— START Page text —

Enigma Review

by Karina Montgomery (karina AT cinerina DOT com)
October 3rd, 2002

Enigma

Rental

To be honest, I saw this film long ago, and every time I have retroactively gone back to catch up, I skipped this one. This does not bode well for the film. I am sure my readers are weary of this sort of excuse, but honestly, a movie that disappears (despite the admittedly challenging signal-to-noise ratio it must face in being seen by me) so easilyŠit is saved, however, by the unfortunate truths of our present.

Enigma is a film first about intelligence, be that military or interpersonal, and secondly a love story in the face of some danger. Kate Winslet and Dougray Scott are both employees of the same British intelligence agency, yet for them to speak and exchange information, to break the elusive code (this is World War II) would get them into more trouble, it would seem, than to share that information with the enemy. I quote the New York Times, I believe, here, which inadvertently reviews this film far better than I could.

"Why does intelligence fail?" Well before dawn on Dec. 7, 1941, the American military, having intercepted and broken Japan's codes, knew at the highest levels that an attack was coming -- Roberta Wohlstetter wrote in her classic 1962 study of the attack[:] "Never before have we had so complete an intelligence picture of the enemy." The military did not know the precise time and place of the attack. Nor could it imagine Japan's will to take so desperate a gamble. And the broken code was too secret to share with commanders in the field. Above all, rivalries among and within the intelligence services meant that information was divided, hoarded, blocked, scattered. No one controlled the pieces of the puzzle.

— END Page text —

Challenges:
- 1) Please set down the passage of the Enigma review from "To be honest, I" up to and including "of our present.", word for word.
- 2) Name every person mentioned by name in the Enigma review.

— START Entries provided —

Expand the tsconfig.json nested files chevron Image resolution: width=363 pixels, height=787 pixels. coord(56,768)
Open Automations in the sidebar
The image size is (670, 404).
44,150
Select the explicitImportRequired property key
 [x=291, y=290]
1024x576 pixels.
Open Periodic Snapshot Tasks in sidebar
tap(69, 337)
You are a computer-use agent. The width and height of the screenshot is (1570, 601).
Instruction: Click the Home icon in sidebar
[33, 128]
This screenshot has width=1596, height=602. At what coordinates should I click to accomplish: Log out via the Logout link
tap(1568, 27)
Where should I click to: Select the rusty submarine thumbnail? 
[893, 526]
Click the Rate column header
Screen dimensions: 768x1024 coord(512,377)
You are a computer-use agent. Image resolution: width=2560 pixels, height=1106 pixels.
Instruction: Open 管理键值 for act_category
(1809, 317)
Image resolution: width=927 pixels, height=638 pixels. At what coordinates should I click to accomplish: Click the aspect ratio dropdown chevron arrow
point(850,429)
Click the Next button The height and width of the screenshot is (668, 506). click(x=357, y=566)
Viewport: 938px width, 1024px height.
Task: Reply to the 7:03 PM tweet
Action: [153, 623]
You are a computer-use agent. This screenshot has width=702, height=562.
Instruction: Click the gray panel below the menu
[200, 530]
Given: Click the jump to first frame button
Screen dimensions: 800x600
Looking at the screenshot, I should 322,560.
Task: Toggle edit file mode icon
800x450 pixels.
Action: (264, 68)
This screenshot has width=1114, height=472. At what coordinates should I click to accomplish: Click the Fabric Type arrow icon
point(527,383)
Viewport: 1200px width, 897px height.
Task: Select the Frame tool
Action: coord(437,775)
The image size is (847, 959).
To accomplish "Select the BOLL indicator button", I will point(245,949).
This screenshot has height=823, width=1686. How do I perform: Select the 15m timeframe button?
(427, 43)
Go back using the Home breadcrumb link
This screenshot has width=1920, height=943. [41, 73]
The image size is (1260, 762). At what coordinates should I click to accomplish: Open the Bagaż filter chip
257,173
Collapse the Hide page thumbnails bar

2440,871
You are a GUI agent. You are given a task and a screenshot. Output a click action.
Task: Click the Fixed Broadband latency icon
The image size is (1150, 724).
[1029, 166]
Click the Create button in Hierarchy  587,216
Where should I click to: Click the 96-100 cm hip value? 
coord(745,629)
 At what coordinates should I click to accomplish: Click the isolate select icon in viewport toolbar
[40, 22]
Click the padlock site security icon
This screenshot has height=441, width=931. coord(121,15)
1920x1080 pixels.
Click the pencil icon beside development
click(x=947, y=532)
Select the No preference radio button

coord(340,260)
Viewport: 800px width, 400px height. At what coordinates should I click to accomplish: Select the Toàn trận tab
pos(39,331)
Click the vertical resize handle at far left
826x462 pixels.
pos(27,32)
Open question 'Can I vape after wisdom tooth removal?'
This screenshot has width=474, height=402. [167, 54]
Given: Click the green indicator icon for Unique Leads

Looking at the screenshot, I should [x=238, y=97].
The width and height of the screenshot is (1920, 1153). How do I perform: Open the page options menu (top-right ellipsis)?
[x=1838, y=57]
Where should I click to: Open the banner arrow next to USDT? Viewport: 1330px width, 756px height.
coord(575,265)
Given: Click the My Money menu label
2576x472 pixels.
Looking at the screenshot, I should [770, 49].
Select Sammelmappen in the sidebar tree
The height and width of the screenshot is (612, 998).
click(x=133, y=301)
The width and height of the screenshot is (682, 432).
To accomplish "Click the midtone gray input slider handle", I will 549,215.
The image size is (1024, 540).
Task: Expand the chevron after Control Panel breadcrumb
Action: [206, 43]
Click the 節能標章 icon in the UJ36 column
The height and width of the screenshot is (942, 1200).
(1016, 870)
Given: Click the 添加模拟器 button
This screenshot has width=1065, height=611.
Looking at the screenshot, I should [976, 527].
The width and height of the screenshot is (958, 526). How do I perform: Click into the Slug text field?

— END Entries provided —

The responses:
- 1)
To be honest, I saw this film long ago, and every time I have retroactively gone back to catch up, I skipped this one. This does not bode well for the film. I am sure my readers are weary of this sort of excuse, but honestly, a movie that disappears (despite the admittedly challenging signal-to-noise ratio it must face in being seen by me) so easilyŠit is saved, however, by the unfortunate truths of our present.

- 2) Karina Montgomery, Kate Winslet, Dougray Scott, Roberta Wohlstetter